Не на кого свалить – ни революция, ни советская власть, ни Горбачевская перестройка, ни Путин, ни отсутствие демократии в России тут не причем. Ничего не «прокатывает», как говорят мои клиенты-подростки. Никто не притеснял и не притесняет жителей далекой северной деревни. Наоборот – уже во времена советской власти впервые проложили дорогу к железнодорожной станции (до этого все сообщение – только морем). Построили эту самую школу, клуб (нынче в нем провалилась крыша – некому танцевать и слушать лекции общества «Знание»). Существовал вполне доходный рыболовецкий колхоз…

В перестройку колхоз, конечно, развалился. И государству не было до гридинцев никакого дела. Но пусть мне кто-нибудь скажет, что во времена Ивана Грозного или Николая 1 кто-то заботился о них больше, чем теперь. Сами как-то справлялись… Пытались, надо отдать должное, и нынче. В перестройку была рыболовецкая артель, артель по добыче водорослей… Что-то не склеилось с доставкой, с продажей. Разорились. И что? Это повод впервые за полтысячи лет опустить руки?

- Жить хорошо, - невозмутимо отвечают мне сидящие на лавочке гридинцы. – Но старые мы уже, чтобы детей делать. Рожалка заржавела. А молодые… что ж… уехали…

Для справки:

По статистике в России из 59 тысяч школ почти 40 тысяч – сельские. В большинстве сельских школ за партами сидят не более 5-10 человек. Содержать их – финансово нерентабельно.

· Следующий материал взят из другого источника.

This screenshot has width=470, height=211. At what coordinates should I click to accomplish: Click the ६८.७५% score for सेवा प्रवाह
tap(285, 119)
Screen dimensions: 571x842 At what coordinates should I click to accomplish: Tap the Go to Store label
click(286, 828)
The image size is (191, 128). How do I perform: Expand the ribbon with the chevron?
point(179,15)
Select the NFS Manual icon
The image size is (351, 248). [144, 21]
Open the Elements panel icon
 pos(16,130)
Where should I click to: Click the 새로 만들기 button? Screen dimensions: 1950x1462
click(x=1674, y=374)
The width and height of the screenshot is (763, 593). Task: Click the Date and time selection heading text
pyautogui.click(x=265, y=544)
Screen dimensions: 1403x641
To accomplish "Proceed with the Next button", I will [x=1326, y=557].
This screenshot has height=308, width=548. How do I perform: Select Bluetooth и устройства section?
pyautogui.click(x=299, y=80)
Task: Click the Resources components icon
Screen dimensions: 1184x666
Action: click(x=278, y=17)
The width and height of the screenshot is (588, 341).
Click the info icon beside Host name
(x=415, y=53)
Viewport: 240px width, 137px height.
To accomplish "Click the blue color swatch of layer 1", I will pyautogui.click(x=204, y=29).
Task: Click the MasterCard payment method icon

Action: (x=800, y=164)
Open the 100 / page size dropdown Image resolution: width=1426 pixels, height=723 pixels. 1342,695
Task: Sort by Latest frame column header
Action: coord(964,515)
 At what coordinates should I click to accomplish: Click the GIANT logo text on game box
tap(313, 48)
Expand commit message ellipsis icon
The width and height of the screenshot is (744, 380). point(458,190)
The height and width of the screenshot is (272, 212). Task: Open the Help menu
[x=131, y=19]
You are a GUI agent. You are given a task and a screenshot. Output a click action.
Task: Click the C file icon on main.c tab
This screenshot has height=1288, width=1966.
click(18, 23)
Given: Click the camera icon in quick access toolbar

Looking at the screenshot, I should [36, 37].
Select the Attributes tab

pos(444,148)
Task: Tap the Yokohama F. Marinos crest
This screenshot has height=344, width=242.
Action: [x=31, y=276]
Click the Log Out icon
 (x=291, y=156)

Есть точка зрения – просто закрыть малокомплектные школы. Вслед за ними несомненно умрут и деревни. Но может быть, так и надо? – закономерный процесс развития… Чего? Куда?

В университете на биофаке нас учили, что деградация (упрощение организации, как, например, у глистов) – это тоже эволюция.

Но я почему-то уверена, что когда умрет деревня Гридино, которая как минимум в полтора раза старше Петербурга, наш общий мир станет беднее…

А если дети «кончатся» и в остальных малокомплектных школах?

Во времена моего детства была очень популярна песня «С чего начинается Родина?» Кто может сказать: где и когда она кончается?